Re: [PATCH v5 5/6] vhost_user: Make source quit after reporting migration state

public inbox for passt-dev@passt.top
 help / color / mirror / code / Atom feed

From: Hanna Czenczek <hreitz@redhat.com>
To: Stefano Brivio <sbrivio@redhat.com>,
	German Maglione <gmaglione@redhat.com>
Cc: David Gibson <david@gibson.dropbear.id.au>,
	passt-dev@passt.top, Laurent Vivier <lvivier@redhat.com>
Subject: Re: [PATCH v5 5/6] vhost_user: Make source quit after reporting migration state
Date: Wed, 5 Feb 2025 09:58:11 +0100	[thread overview]
Message-ID: <9aa66ede-51f5-46b5-ac15-4dbe93ce8903@redhat.com> (raw)
In-Reply-To: <20250205064708.1af3ef28@elisabeth>

On 05.02.25 06:47, Stefano Brivio wrote:
> To: German whom I feel okay to To: now that
> https://github.com/kubevirt/kubevirt/pull/13756 is merged, and Hanna who
> knows one thing or two about vhost-user based migration.
>
> This is Stefano from your neighbouring mailing list, passt-dev.
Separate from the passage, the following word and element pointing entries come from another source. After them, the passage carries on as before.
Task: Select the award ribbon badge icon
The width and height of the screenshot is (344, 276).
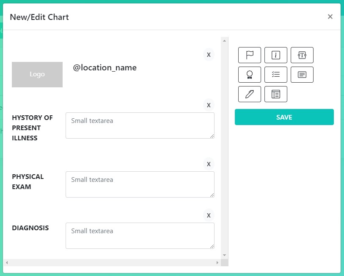Action: tap(250, 75)
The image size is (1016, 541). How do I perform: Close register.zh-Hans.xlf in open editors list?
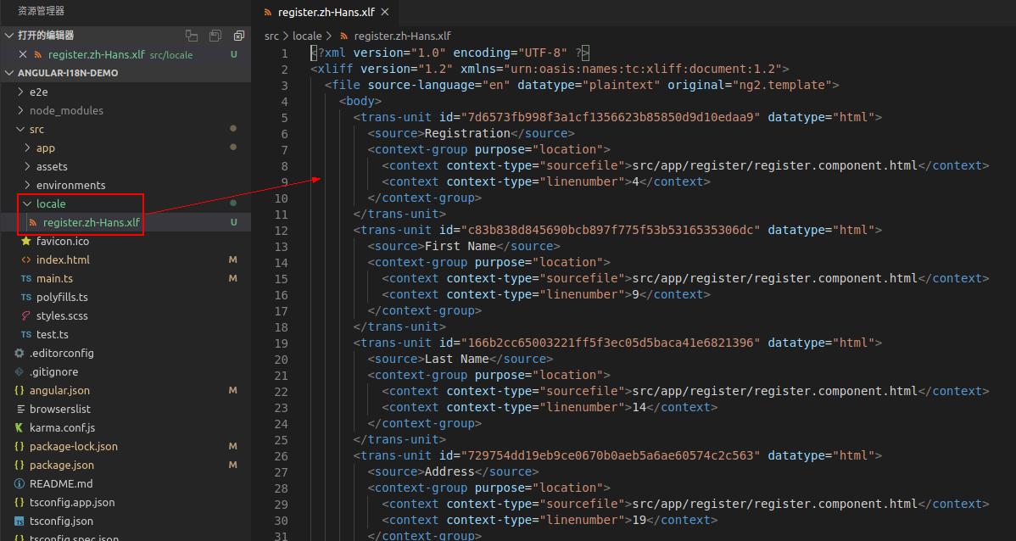click(23, 54)
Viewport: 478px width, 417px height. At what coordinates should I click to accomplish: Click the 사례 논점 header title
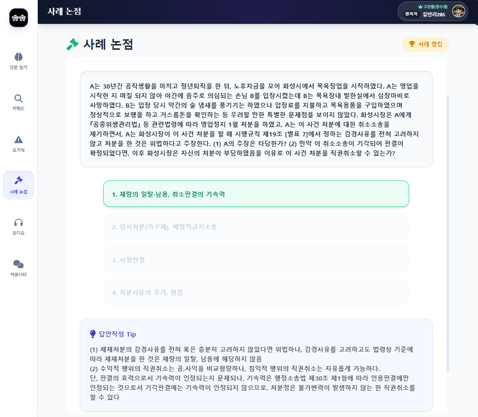pyautogui.click(x=64, y=11)
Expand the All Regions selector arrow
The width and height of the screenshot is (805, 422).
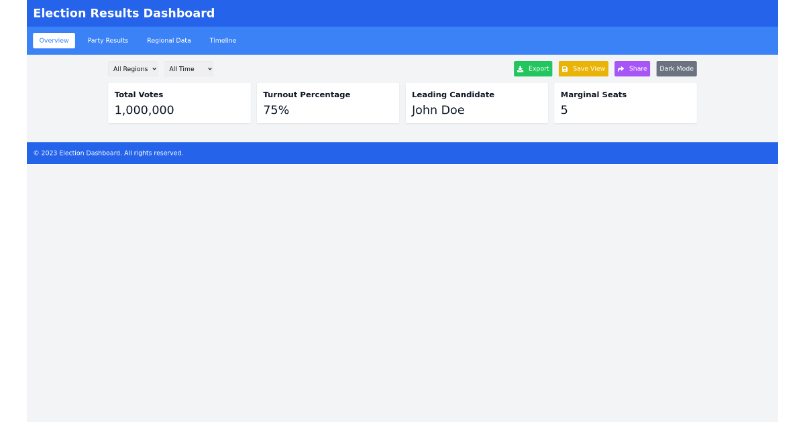click(155, 68)
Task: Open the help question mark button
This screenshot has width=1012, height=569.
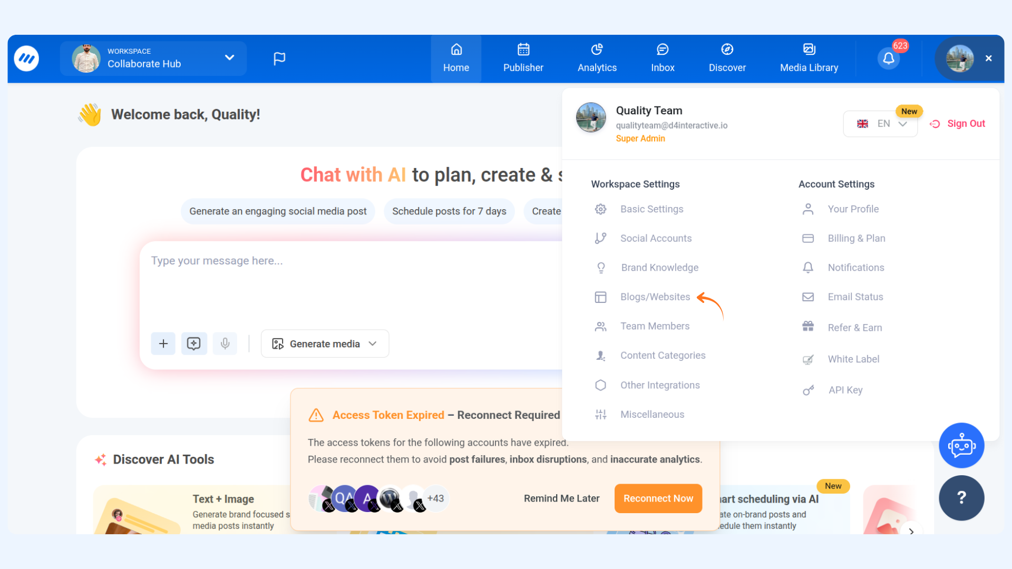Action: [961, 498]
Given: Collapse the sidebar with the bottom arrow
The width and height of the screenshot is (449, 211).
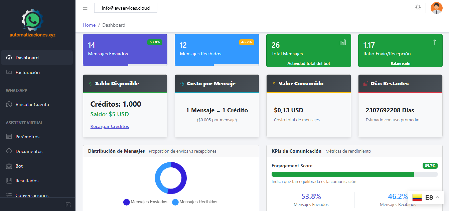Looking at the screenshot, I should [x=68, y=205].
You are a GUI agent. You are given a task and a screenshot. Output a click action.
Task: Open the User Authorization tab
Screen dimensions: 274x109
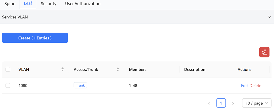click(83, 4)
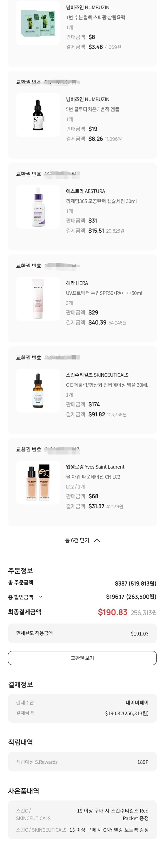Tap the 적립예상 S.Rewards row

82,762
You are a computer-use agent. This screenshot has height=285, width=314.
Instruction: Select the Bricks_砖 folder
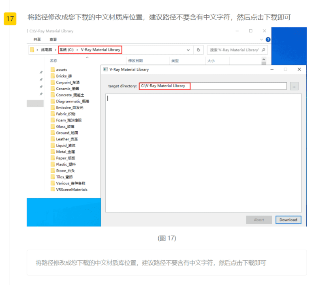64,76
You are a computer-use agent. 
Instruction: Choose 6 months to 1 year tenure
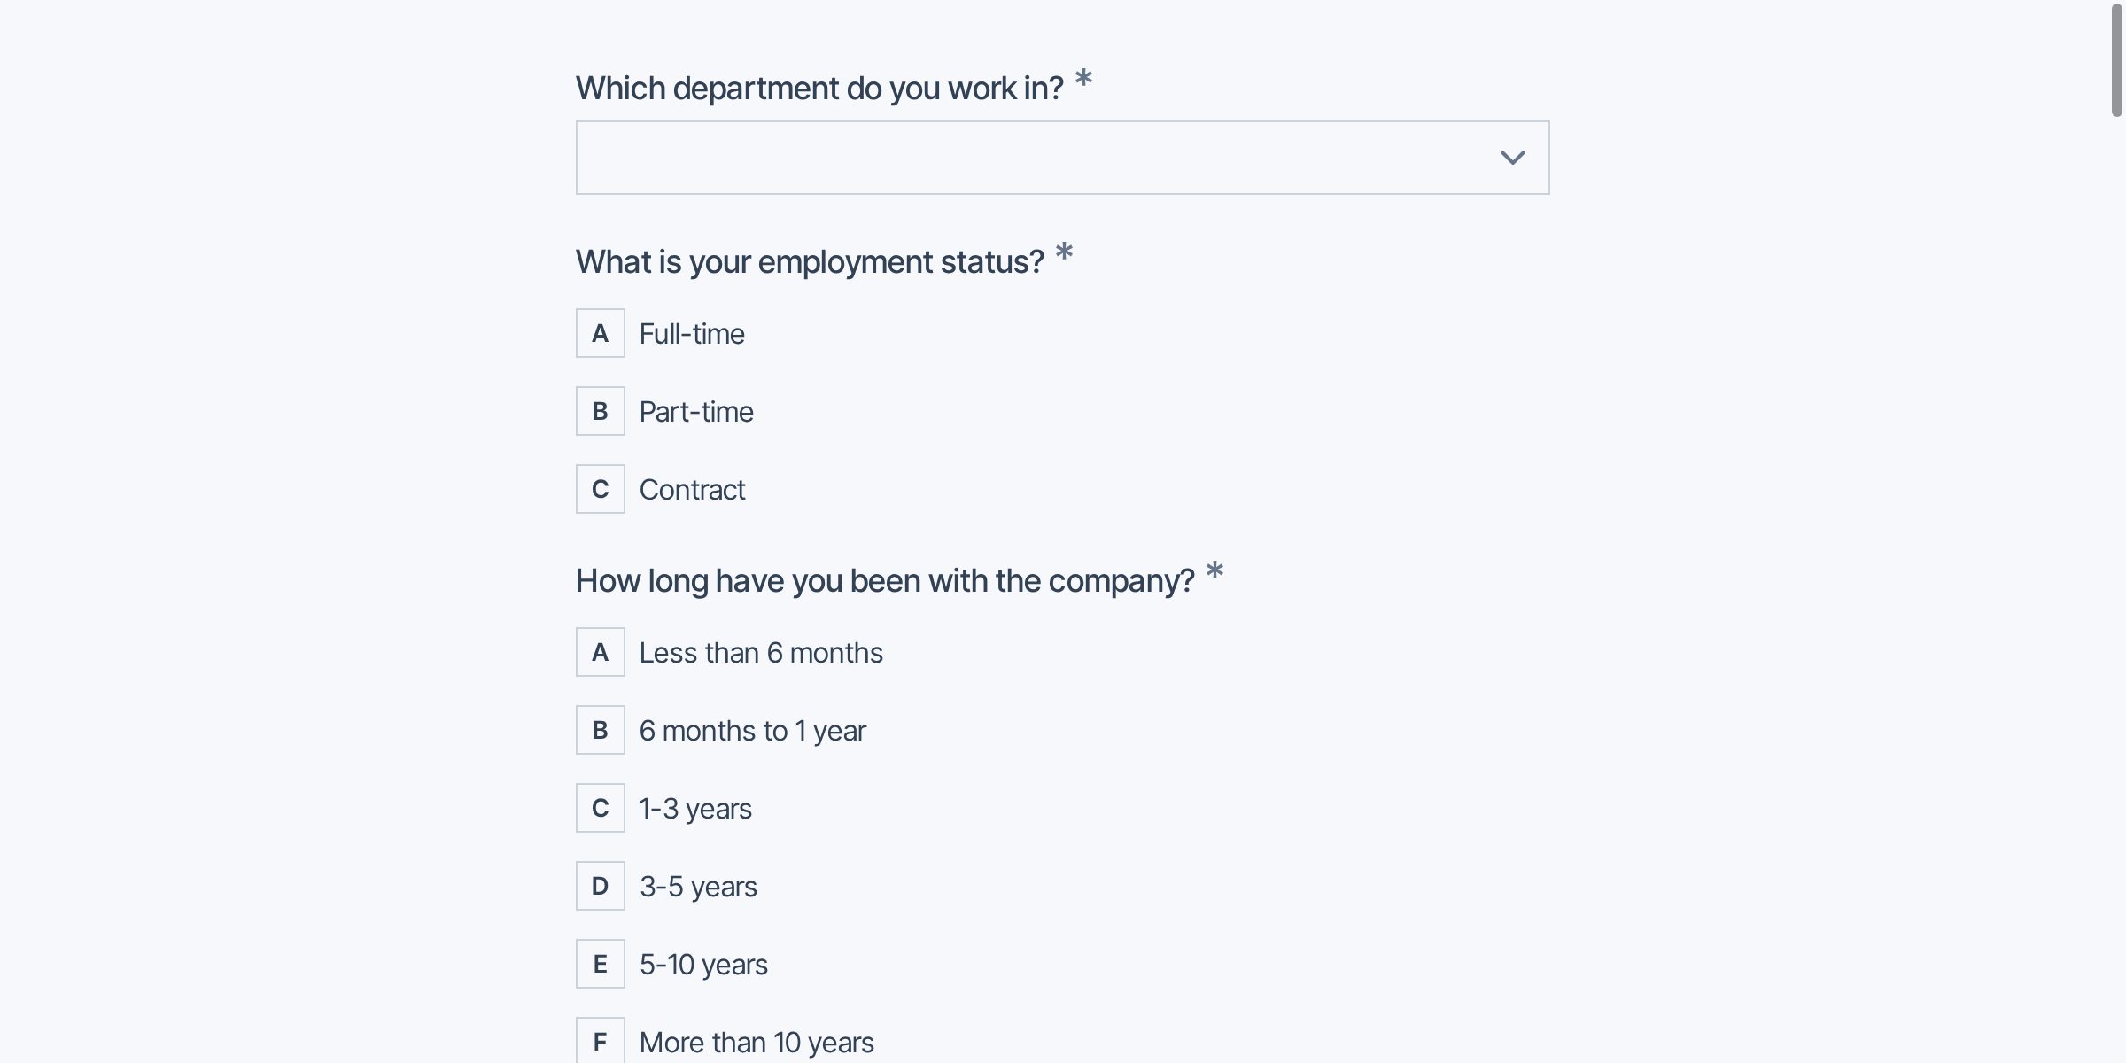click(752, 730)
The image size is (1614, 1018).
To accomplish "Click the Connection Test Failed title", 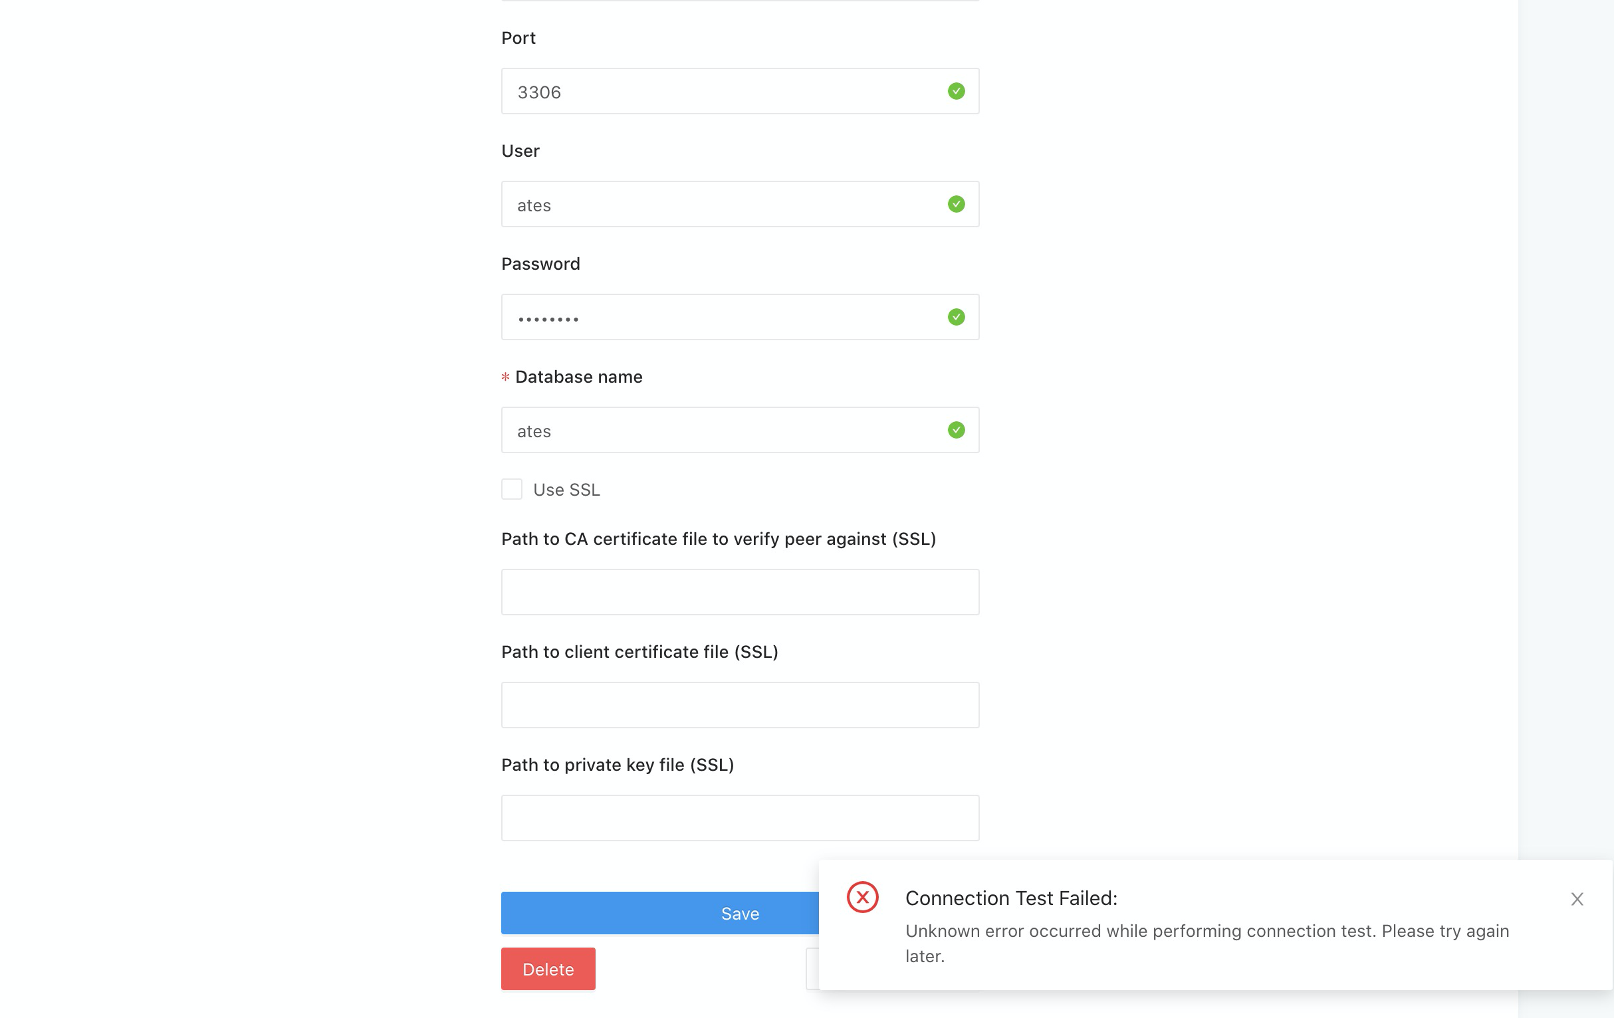I will [x=1011, y=898].
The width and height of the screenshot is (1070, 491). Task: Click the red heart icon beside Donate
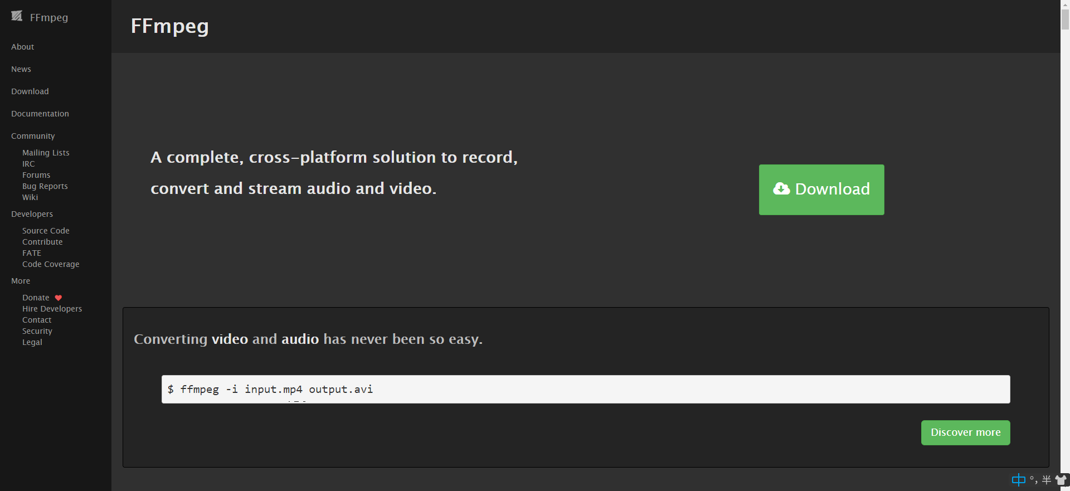59,298
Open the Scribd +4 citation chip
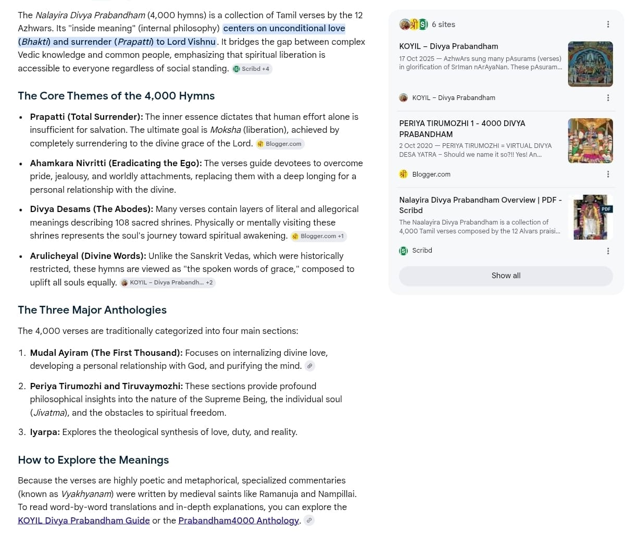625x534 pixels. pos(252,69)
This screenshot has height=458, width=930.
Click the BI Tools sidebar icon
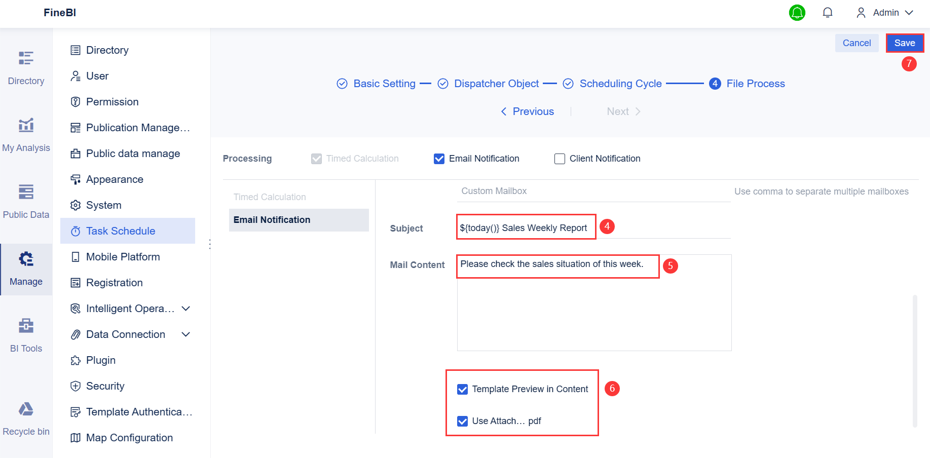pos(26,326)
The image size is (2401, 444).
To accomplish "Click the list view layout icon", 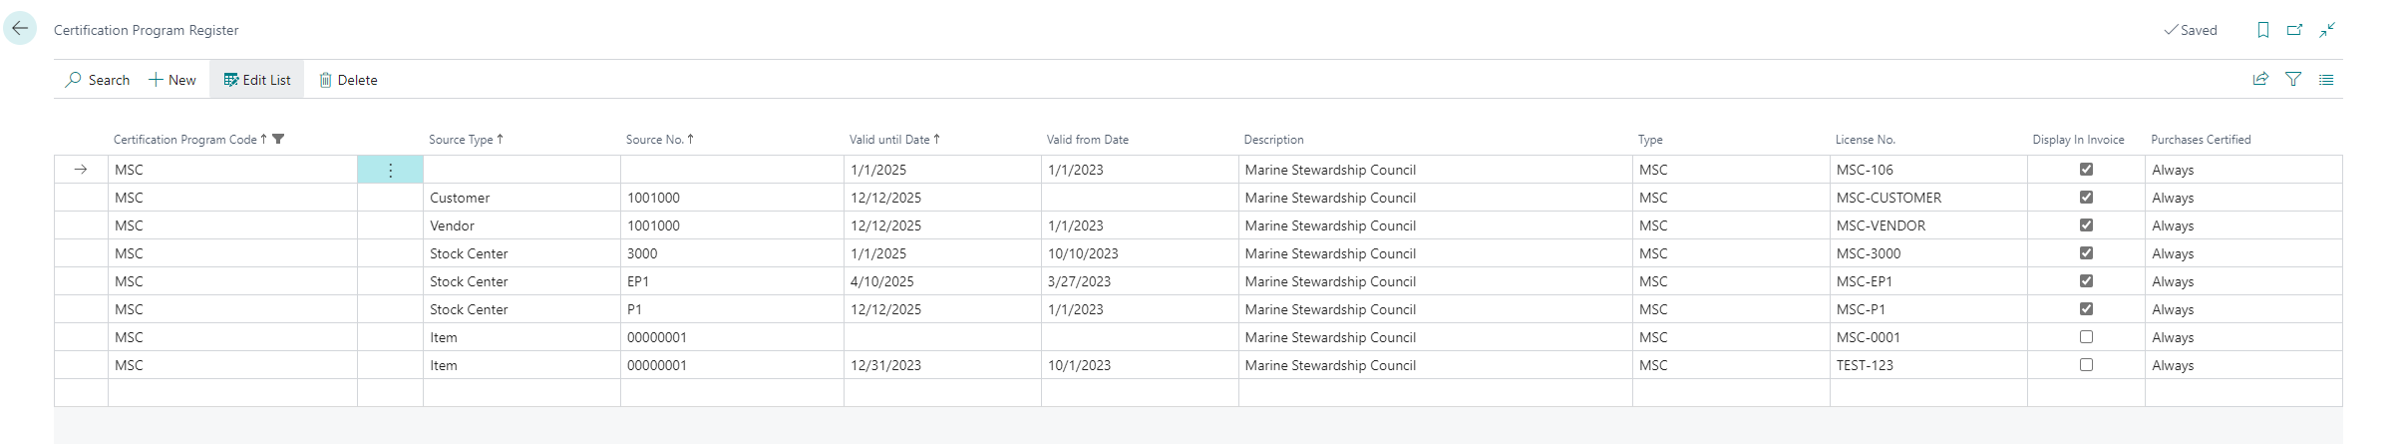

David
> is wondering:
>
> On Wed, 5 Feb 2025 13:09:42 +1100
> David Gibson <david@gibson.dropbear.id.au> wrote:
>
>> On Wed, Feb 05, 2025 at 01:39:03AM +0100, Stefano Brivio wrote:
>>> On migration, the source process asks passt-helper to set TCP sockets
>>> in repair mode, dumps the information we need to migrate connections,
>>> and closes them.
>>>
>>> At this point, we can't pass them back to passt-helper using
>>> SCM_RIGHTS, because they are closed, from that perspective, and
>>> sendmsg() will give us EBADF. But if we don't clear repair mode, the
>>> port they are bound to will not be available for binding in the
>>> target.
>>>
>>> Terminate once we're done with the migration and we reported the
>>> state. This is equivalent to clearing repair mode on the sockets we
>>> just closed.
>> As we've discussed, quitting still makes sense, but the description
>> above is not really accurate.  Perhaps,
>>
>> ===
>> Once we've passed the migration's "point of no return", there's no way
>> to resume the guest on the source side, because we no longer own the
>> connections.  There's not really anything we can do except exit.
>> ===
>>
>> Except.. thinking about it, I'm not sure that's technically true.
>> After migration, the source qemu enters a kind of limbo state.  I
>> suppose for the case of to-disk migration (savevm) the guest can
>> actually be resumed.  Which for us is not really compatible with
>> completing at least a local migration properly.  Not really sure what
>> to do about that.

I wouldn’t call it a limbo state, AFAIU the source side just continues 
to be the VM that it was, just paused.  So in case of migration failure 
on the destination (which is where virtiofsd migration errors are 
reported), you can (and should, I believe?) continue the source VM.  But 
even in case of success, you could have it continue, and then you’d have 
cloned the VM (which I think has always been a bit of a problem for 
networking specifically).

>> I think it's also technically possible to use monitor commands to boot
>> up essentially an entirely new guest instance in the original qemu,
>> in which case for us it would make sense to basically reset ourselves
>> (flush the low table).
>>
>> Hrm.. we really need to know the sequence of events in a bit more
>> detail to get this right (not that this stops improving the guts of
>> the logic in the meantime).
>>
>> I'm asking around to see if I can find who did the migration stuff or
>> virtiofsd, so we can compare notes.
> ...what we should be doing in the source passt at different stages of
> moving our TCP connections (or failing to move them) over to the target,
> which might be inspired by what you're doing with your... filesystem
> things in virtiofsd.

As far as I understand, with passt, there’s ownership that needs to be… 
passet. (ha ha)  Which leads to that “point of no return”.  We don’t 
have such a thing in virtiofsd, because ownership can be and is shared 
between source and destination instance once the migration state has 
started to be generated (and we know that the guest is stopped during 
vhost-user migration).

So how it works in virtiofsd is:
- Depending on how it’s done, collecting our state can too much take 
time for VM downtime.  So once we see F_LOG_ALL set, we begin collecting 
it.  At this point, the guest is still running, so we need to be able to 
change the collected state when the guest does something that’d affect it.
- Once we receive SET_DEVICE_STATE, we serialize our state.*
- Errors are returned through CHECK_DEVICE_STATE.
- The source instance remains open and operational.  If the (source) 
guest is unpaused, it can continue to use the filesystem.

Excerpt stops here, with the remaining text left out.